Denis Gratias, des cristaux plein les yeux

22.09.2014, par
Denis Gratias
Éminent spécialiste en science des matériaux et en cristallographie, Denis Gratias a contribué à la découverte et à la description des quasi-cristaux, qui ont fait l’objet du prix Nobel de chimie 2011. Mais s’étonne encore qu’on lui consacre un portrait…

« Un portrait de moi, vous êtes sûre ? Je ne vois vraiment pas en quoi je peux encore intéresser le journal du CNRS. » D’emblée, le cristallographe Denis Gratias, directeur de recherche au Laboratoire d’études des microstructures (LEM)1, affiche la couleur : il est d’une humilité têtue. « Il y a tant de grandes figures à mettre en lumière, poursuit-il. Vous devriez plutôt vous pencher sur les mathématiciens Alain Connes et Yves Meyer, et plein d’autres… Les grands hommes quoi ! » Denis Gratias, 65 ans, allure de gentil grand-père, voix rugueuse et ton chaleureux, se voit modeste chercheur de son domaine : les quasi-cristaux. Il est pourtant celui dont certains pensent qu’il aurait dû recevoir le prix Nobel de chimie aux côtés de Dan Shechtman en 2011.

Une intuition géniale

Voici pourquoi : en 1982, le métallurgiste Dan Shechtman, du Technion (Haïfa, Israël), étudie un alliage d’aluminium et de manganèse dans le but de renforcer les propriétés mécaniques de l’aluminium.
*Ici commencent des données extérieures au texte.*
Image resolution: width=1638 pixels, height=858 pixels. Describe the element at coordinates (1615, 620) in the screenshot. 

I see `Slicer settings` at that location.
Et surprise : ledit alliage, qui est a priori un cristal, c’est-à-dire un minéral dont les atomes sont répartis périodiquement dans l’espace, un peu à la manière d’un motif de papier peint, se comporte de façon paradoxale : lorsqu’il est traversé par une onde, en l’occurrence les rayons X ou les électrons, il diffracte, c’est-à-dire qu’il génère une succession de points lumineux bien localisés. Mais au lieu d’être de symétrie 2, 3, 4 ou 6, comme tous les autres cristaux, cette diffraction est de symétrie 5, une configuration totalement interdite par la théorie ! Shechtman a beau faire et refaire ses manipulations, les résultats s’obstinent et il ne sait comment les interpréter. À l’été 1984, il montre ses travaux au physicien John Cahn, lequel les présente peu de temps après lors d’un séminaire à Santa Barbara (Californie) devant un parterre de chercheurs estomaqués, parmi lesquels figure Denis Gratias.
 

Ce que j’aime
par-dessus tout,
c’est mettre au
point des modèles
les plus élégants
possibles. Les
corriger pour
coller à la réalité
m’intéresse déjà
un peu moins.

Fasciné par le paradoxe à résoudre, ce dernier se saisit du problème. Et trouve une partie de la solution. « L’expérience de Danny a été immédiatement reproduite avec succès par mes collègues de laboratoire, au Centre d’étude de chimie métallurgique (CECM), à Vitry. Puis, en m’appuyant sur les travaux du mathématicien Harald Bohr, le frère de Niels, le célèbre physicien, sur ce que l’on appelle la quasi-périodicité, j’ai compris que, mathématiquement, il était tout à fait possible d’obtenir une diffraction de symétrie 5, c’est-à-dire sans la périodicité classique. Nous n’avions donc pas affaire à un matériau amorphe qui se comporte comme un cristal, mais à un cristal très particulier, dont le pavage ne se répète pas à l’infini. » Les quasi-cristaux étaient nés et, avec eux, un nouveau paradigme. Quelques mois plus tard, Shechtman, Blech, Gratias et Cahn signent, dans la prestigieuse Physical Review Letter 2, un papier qui fera date.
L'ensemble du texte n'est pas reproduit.